We are nearing M-Day in earnest now, not only is it impossible to turn back, but we are hurtling downhill, legs powerless against gravity or will. In 9 days, the truck with our belongings will head off to New York, and 3 days later, the kids and I will follow. The H will stay behind until his surgeon deems him fit to travel, via first class only. Thank goodness for frequent flyer miles. The only remaining big logistics are moving our cars (which basically means choosing amongst a bunch of different shipping companies) and getting my family files (you know, tax stuff and so on) in a semblance of order which will allow them to be moved and then unpacked without creating the appearance of a Staples store having exploded inside my new house. I hate filing--always have--when I was an "assistant" (that's Hollywood-speak for a secretary) at a film production company, I would let the filing pile up until the mountain was so high that I had to come in on the weekend to get it caught up. Pathetic. My home office is no better.

Meanwhile, as the H complained to me the other day, I've had about five different going away parties with different sets of friends, and I've gotten increasingly tearier at each successive event. Today, I woke up with not just the cold I caught from Dido the other day, but a full blown flu experience, body aches, fever, and so on. In the midst of this, I went to the car dealer to trade in my old minivan (yippee) for my new station wagon (yahoo.) All went fine until, having returned home with the car, I decided to run down to the market with the kids, and, as I pulled out of my (blind) driveway, a car came flying down the wrong side of our narrow street, tried to beat past me before I could pull out, and I bashed into her door. My bumper is scraped, as is her driver side door--neither too badly, really. But the Angelenos who are reading will understand when I say it was a typical Westside mom, driving a Range Rover, accessorized like a Barney's ad, dressed like a teenage guest star on The O.C., and unable to deal with the situation without immediately calling her husband on her high-end cell phone to ask him what to do. His first plan of action was that she call the police. I said, if that's what you want to do, fine. We can all go in my house, and I'll call them. I suggested that maybe we exchange insurance information, and get on with our lives, a suggestion she happily took once Husband agreed that in fact, perhaps law enforcement wasn't necessary.

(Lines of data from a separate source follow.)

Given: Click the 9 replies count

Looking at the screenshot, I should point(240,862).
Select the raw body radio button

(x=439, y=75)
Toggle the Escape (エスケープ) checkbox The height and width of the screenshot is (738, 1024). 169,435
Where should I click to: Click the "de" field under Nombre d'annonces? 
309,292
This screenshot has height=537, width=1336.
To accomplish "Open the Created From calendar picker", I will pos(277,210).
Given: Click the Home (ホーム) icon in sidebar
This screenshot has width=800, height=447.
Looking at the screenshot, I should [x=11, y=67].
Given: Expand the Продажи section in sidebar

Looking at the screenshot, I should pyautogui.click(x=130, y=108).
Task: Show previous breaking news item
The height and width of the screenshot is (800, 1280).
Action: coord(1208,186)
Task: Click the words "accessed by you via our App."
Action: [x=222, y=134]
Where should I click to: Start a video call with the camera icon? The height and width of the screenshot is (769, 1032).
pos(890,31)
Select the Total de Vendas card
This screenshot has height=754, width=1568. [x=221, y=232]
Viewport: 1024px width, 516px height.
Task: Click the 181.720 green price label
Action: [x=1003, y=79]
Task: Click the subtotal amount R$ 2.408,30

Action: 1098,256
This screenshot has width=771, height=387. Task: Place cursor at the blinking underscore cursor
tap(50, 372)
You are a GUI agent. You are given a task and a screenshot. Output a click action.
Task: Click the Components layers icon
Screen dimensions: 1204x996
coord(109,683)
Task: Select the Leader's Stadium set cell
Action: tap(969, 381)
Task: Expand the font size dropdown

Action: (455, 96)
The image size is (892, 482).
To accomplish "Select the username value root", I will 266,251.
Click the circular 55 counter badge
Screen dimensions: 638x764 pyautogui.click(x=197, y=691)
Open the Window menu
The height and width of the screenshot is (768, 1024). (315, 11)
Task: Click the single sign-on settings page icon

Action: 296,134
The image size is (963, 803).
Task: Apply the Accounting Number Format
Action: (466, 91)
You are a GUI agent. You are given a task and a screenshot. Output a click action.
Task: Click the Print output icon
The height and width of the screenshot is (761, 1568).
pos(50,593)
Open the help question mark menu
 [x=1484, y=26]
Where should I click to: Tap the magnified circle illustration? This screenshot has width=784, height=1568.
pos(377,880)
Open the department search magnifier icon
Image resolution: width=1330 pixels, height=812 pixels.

The only good thing about this experience is that, like some others recently, it reminded me of exactly what I'm wanting to escape in Los Angeles--people who value affluence over competence. And, by the way, that's not true of any of the many, many people I adore who live and work here. This city is full of amazing, smart, creative, profoundly good people. But I can't take the chaos or the pace that surrounds those good people any more. I have done lots of things to create oases of community around me in this city, and I think I've been largely successful. But the larger environment is what I don't have the fortitude for any longer. I wonder if, really, I ever did. From the minute I moved here, I felt that I had moved to a foreign land, one where I might never quite speak the language well enough to pass for a native. The funny thing is that instead of going back to someplace I already know, I'm going someplace I barely know, and to a lifestyle (rural) I have never lived. My shrink's first reaction, when I announced our move, was that I was running away from internal irritations, not external ones. I suppose that remains to be seen.

3.09.2007

Time flies, until its back goes out

Some of you may remember, from my last post, oh, nearly an entire month ago, that our happily little family has been planning a move. Rather a big move, all the way across this screwed up country of ours, away from the endless sunshine and relentlessly toothsome vanity of Lotus land to the dreary, gray, homespun humidity of nearly New England. Well, we're still moving. At least, three of us are. The fourth isn't moving so well these days. Two weeks or so ago, the H, busy readying himself for another day of typing for dollars, had the temerity to cough. Said cough has been his undoing. He has a herniated disc. He will be having surgery. We are moving in 21 days. Feel my pain, because his is too excruciating. Mine is merely existential.